What to work on: Pull each line containing "agent" out of the data and copy it.

START Exercise input

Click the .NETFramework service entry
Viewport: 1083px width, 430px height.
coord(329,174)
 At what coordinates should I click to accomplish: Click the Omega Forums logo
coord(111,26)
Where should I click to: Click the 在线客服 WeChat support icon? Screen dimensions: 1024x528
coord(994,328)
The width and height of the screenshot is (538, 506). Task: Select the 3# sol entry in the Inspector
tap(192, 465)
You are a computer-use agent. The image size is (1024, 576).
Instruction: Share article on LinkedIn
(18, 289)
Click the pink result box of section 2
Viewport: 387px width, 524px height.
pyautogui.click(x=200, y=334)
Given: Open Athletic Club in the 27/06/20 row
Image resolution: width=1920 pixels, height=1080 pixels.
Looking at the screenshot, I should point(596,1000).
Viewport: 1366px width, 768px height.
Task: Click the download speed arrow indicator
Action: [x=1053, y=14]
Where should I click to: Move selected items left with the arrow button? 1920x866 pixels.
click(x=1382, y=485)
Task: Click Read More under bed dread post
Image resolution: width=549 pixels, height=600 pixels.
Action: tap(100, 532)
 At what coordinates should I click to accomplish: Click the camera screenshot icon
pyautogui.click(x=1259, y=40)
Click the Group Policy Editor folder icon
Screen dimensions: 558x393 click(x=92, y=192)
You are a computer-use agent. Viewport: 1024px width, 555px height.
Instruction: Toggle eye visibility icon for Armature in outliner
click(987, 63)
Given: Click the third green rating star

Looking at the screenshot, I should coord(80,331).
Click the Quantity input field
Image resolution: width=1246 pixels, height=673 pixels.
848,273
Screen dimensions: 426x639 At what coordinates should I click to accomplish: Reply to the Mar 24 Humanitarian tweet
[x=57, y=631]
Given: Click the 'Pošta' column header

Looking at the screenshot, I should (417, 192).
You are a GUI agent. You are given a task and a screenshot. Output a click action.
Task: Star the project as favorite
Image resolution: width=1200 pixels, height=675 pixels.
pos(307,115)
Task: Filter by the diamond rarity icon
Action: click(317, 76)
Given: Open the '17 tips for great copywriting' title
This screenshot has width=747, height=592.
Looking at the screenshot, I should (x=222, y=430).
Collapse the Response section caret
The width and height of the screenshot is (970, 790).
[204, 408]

END Exercise input

Your solution:
You are a computer-use agent. The image size is (1024, 576).
You are a computer-use agent. Viewport: 1024px width, 555px height.
You are a GUI agent. You are given a task and a screenshot. Output a click action.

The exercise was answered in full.